The simulation model predicted unloading of the sacrotuberous and loading of the iliolumbar and posterior sacroiliac ligaments when the vertical SIJ shear was forced to reduce. This loading of the dorsal ligaments resulted from the absence of transversely oriented muscles at the dorsal side of the SIJ to counterbalance activation of the M. transverse abdominis at the ventral side of the SIJ. Loading of the iliolumbar ligament has been related to LBP.24 It was shown that in sitting position, the stepwise backward movement of an erect trunk (from upright position into a slouch) resulted in forward flexion of the spine combined with backward tilt of the sacrum relative to the pelvis.32 It was shown, that this movement into a sudden or sustained slouch might cause loading of the well-innervated iliolumbar ligaments near failure load.31 The co-contraction that exists between the deep abdominal M. transversus abdominis and the deep back extensor M. multifidus presumably retains lumbo-pelvic stability.13 In the future, we intend to extend the model with co-contraction between the M. transversus abdominis, the M. multifidus, and the pelvic floor muscles to study prevention of (over)loading of pelvic ligaments at different static postures.

Conclusions

Effective stabilization of the SIJ is essential in transferring spinal load via the SIJ to the coxal bones and the legs.
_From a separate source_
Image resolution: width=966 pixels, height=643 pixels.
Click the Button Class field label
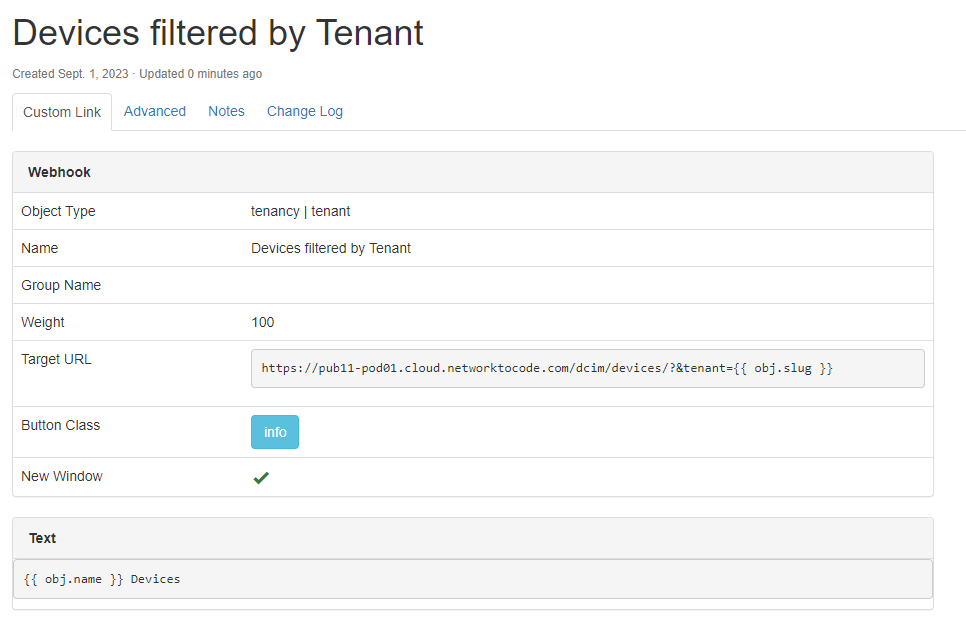(60, 425)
A biomechanical analysis of the upright standing posture showed that activation of transversely oriented abdominal M. transversus abdominis and pelvic floor, i.e., M. coccygeus and M. pubo- and iliococcygeus muscles would be an effective strategy to reduce vertical SIJ shear force and thus to increase SIJ stability. The force equilibrium in this situation induced loading of the iliolumbar and posterior sacroiliac ligaments. The M. transversus abdominis crosses the SIJ and clamps the sacrum between the coxal bones. Moreover, the pelvic floor muscles oppose lateral movement of the coxal bones, which stabilizes the position of the sacrum (the pelvic arc).